Instructions for the task ▸
Return verbatim every line from the first line of the data below to the line that contains "Task: Switch to the Audit tab", inclusive, and no further.

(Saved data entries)
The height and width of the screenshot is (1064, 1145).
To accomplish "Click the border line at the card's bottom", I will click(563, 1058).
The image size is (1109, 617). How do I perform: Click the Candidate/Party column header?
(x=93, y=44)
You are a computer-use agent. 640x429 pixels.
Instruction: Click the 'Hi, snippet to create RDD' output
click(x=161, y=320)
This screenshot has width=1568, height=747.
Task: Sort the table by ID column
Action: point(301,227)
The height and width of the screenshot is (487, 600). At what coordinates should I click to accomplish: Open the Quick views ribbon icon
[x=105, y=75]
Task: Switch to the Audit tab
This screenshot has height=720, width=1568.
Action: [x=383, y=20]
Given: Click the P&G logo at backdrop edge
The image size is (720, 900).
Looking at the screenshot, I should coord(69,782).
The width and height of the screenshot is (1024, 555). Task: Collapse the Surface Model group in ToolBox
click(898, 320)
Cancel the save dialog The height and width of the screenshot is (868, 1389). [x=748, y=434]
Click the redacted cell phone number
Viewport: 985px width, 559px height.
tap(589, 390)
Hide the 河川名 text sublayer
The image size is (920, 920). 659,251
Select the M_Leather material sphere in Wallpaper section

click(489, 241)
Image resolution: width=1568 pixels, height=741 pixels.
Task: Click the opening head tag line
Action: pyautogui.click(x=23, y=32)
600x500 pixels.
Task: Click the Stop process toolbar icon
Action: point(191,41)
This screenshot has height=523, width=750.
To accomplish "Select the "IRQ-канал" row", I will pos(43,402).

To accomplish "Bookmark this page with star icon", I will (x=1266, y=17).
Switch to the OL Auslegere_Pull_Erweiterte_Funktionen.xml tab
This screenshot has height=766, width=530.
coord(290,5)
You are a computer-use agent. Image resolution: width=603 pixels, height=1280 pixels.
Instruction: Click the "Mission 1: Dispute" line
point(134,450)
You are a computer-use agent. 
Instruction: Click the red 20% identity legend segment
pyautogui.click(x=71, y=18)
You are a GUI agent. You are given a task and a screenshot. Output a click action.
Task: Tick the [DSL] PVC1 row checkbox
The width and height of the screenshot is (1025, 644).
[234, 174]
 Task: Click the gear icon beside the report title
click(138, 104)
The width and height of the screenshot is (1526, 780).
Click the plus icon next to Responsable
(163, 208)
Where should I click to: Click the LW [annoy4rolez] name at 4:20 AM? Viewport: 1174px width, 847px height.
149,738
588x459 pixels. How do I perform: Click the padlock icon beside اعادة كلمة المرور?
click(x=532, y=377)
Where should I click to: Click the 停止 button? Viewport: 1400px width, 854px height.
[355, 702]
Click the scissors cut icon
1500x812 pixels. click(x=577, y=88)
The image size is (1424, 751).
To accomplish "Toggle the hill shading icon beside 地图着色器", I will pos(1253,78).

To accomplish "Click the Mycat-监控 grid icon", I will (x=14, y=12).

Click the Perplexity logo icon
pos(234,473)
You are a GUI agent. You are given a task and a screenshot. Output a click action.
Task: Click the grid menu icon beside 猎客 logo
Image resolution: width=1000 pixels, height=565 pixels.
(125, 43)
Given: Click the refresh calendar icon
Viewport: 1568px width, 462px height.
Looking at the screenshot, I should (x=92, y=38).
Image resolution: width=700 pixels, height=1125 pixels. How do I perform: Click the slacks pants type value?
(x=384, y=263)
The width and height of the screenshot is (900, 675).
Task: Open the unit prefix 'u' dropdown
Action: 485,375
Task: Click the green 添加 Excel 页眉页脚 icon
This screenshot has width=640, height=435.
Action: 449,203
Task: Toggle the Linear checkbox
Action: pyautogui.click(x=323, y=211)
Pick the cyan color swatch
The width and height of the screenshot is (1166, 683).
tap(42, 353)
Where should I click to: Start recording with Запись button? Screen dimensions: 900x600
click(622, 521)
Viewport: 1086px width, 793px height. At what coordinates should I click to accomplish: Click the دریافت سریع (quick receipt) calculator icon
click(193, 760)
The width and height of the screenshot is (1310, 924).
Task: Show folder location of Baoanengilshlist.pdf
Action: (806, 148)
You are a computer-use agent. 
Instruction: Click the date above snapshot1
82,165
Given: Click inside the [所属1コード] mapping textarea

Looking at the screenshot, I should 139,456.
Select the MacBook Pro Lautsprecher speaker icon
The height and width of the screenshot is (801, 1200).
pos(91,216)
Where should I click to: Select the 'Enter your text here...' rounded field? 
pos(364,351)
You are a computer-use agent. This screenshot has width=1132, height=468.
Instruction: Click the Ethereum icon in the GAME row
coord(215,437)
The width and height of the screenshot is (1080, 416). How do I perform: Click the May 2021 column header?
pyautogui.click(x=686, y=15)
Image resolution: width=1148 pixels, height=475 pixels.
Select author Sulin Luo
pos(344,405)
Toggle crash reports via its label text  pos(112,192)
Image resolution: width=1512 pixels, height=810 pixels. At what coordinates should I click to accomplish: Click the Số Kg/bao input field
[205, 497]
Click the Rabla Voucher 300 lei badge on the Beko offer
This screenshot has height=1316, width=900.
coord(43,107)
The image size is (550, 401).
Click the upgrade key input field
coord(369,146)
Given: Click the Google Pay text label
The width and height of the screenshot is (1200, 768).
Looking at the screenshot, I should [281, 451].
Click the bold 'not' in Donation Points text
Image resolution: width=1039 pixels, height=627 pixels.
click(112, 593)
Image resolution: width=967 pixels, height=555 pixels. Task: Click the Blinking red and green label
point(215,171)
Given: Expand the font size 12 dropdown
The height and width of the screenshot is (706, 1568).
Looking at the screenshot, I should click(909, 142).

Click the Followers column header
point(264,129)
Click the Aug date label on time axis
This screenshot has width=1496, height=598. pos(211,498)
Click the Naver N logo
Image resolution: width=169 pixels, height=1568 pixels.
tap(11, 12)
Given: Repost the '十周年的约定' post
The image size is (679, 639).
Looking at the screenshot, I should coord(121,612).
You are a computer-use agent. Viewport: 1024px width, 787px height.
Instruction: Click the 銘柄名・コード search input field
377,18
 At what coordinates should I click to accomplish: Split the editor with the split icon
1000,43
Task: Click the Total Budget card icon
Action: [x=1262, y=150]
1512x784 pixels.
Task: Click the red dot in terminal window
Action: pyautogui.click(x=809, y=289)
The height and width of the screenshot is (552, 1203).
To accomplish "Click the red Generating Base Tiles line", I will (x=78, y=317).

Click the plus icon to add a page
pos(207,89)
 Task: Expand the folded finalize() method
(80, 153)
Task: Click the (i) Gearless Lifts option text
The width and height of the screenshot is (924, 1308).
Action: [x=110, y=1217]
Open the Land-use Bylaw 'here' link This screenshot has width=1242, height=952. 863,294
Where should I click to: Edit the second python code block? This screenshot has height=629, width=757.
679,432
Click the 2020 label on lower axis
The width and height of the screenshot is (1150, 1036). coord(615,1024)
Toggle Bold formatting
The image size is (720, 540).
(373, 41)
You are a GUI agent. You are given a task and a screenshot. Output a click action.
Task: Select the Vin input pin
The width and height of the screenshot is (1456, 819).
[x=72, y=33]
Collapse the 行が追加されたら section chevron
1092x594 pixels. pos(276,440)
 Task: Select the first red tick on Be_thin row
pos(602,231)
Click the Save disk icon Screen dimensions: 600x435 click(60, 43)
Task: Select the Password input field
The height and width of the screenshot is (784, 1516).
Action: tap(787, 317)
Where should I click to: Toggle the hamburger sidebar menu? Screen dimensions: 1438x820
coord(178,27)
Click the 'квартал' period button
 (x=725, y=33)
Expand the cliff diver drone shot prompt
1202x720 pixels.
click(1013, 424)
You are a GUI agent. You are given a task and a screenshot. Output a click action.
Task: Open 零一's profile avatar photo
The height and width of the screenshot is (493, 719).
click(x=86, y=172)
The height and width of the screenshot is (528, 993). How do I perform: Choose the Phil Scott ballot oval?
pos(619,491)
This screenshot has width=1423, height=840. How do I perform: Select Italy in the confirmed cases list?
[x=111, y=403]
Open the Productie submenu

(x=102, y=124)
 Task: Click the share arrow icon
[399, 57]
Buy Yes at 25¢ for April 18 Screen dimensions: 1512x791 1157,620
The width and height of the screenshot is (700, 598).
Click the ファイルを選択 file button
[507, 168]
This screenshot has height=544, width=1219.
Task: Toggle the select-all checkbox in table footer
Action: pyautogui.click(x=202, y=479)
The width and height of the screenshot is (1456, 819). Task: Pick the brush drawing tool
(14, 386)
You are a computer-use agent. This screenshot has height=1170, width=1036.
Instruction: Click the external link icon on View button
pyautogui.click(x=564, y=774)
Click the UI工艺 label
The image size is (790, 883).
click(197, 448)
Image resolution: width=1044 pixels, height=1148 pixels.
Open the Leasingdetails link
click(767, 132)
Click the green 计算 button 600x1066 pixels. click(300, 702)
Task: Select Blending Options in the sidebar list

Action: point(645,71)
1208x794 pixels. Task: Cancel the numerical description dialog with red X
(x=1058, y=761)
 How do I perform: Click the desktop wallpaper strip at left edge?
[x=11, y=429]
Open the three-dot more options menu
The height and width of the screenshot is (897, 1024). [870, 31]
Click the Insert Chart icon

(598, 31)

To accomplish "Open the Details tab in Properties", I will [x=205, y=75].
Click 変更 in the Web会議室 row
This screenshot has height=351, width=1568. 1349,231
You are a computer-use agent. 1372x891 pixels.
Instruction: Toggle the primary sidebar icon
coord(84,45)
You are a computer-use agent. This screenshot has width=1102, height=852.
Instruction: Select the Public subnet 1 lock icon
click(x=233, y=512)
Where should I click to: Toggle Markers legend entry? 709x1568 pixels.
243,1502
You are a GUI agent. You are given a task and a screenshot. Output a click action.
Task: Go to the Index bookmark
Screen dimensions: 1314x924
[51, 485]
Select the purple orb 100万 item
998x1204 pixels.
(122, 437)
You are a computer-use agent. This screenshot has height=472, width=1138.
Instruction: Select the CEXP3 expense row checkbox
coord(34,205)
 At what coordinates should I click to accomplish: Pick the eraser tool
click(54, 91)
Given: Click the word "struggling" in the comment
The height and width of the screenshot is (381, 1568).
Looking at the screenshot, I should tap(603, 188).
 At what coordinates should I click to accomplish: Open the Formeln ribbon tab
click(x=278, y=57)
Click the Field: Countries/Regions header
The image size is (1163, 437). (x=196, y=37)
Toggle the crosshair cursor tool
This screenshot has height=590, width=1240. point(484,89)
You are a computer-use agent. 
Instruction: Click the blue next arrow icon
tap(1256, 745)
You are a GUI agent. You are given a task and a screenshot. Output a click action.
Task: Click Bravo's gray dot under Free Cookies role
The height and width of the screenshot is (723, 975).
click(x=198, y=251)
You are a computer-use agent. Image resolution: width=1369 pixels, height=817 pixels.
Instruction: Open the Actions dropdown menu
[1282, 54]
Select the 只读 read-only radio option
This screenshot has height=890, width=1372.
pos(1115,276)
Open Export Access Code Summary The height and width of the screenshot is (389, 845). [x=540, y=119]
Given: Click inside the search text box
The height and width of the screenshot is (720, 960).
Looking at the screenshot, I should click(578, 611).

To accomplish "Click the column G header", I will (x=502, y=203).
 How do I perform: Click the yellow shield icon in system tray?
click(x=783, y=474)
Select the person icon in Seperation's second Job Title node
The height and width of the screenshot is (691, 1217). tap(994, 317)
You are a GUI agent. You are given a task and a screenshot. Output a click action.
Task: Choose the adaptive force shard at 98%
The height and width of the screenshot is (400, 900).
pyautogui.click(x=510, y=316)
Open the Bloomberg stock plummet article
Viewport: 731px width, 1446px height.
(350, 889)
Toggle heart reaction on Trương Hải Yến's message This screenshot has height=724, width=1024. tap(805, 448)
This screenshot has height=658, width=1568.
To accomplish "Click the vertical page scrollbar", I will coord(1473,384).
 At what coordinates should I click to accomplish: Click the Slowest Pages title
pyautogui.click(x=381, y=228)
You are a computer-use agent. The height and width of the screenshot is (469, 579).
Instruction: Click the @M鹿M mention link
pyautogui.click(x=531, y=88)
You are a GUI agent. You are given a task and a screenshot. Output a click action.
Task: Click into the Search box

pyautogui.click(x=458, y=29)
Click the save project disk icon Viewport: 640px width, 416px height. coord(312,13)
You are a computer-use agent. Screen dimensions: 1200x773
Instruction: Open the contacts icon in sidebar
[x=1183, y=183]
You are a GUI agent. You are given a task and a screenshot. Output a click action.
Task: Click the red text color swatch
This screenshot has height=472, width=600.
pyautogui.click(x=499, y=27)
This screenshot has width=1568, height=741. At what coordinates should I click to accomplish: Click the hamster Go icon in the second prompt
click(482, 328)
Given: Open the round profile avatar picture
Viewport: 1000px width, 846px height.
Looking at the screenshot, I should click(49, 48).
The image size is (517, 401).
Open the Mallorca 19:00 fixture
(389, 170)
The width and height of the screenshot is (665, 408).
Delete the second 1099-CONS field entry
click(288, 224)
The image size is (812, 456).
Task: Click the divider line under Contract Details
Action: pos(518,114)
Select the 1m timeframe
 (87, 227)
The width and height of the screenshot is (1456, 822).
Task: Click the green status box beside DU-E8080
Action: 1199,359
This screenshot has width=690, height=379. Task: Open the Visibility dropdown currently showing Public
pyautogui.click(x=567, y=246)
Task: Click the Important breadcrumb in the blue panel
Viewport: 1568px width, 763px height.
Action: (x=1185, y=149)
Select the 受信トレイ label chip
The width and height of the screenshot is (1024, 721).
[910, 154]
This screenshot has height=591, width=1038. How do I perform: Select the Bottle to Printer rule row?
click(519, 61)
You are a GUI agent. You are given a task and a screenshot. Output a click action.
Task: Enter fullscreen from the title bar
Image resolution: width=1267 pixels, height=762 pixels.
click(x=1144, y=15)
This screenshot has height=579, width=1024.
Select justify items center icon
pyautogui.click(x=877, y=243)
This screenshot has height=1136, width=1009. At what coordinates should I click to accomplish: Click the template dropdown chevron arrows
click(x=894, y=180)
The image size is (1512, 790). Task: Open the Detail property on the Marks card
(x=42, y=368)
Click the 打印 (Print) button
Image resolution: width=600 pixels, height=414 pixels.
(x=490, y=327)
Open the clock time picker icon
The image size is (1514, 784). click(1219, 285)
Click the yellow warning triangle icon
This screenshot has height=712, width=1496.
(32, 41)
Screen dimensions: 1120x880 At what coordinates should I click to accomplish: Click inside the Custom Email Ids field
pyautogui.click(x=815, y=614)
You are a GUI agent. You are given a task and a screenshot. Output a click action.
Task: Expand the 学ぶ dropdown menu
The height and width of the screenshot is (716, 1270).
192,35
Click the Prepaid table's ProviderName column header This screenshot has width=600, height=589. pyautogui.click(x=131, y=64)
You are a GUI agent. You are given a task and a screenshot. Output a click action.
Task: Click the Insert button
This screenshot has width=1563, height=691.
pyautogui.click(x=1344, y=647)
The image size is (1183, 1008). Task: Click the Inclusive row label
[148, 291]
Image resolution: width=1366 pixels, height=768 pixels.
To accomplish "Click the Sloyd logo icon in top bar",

Task output ▸
The height and width of the screenshot is (1064, 1145).
To accomplish "Click the border line at the card's bottom", I will click(563, 1058).
The image size is (1109, 617). How do I perform: Click the Candidate/Party column header?
(x=93, y=44)
You are a computer-use agent. 640x429 pixels.
Instruction: Click the 'Hi, snippet to create RDD' output
click(x=161, y=320)
This screenshot has width=1568, height=747.
Task: Sort the table by ID column
Action: point(301,227)
The height and width of the screenshot is (487, 600). At what coordinates should I click to accomplish: Open the Quick views ribbon icon
[x=105, y=75]
Task: Switch to the Audit tab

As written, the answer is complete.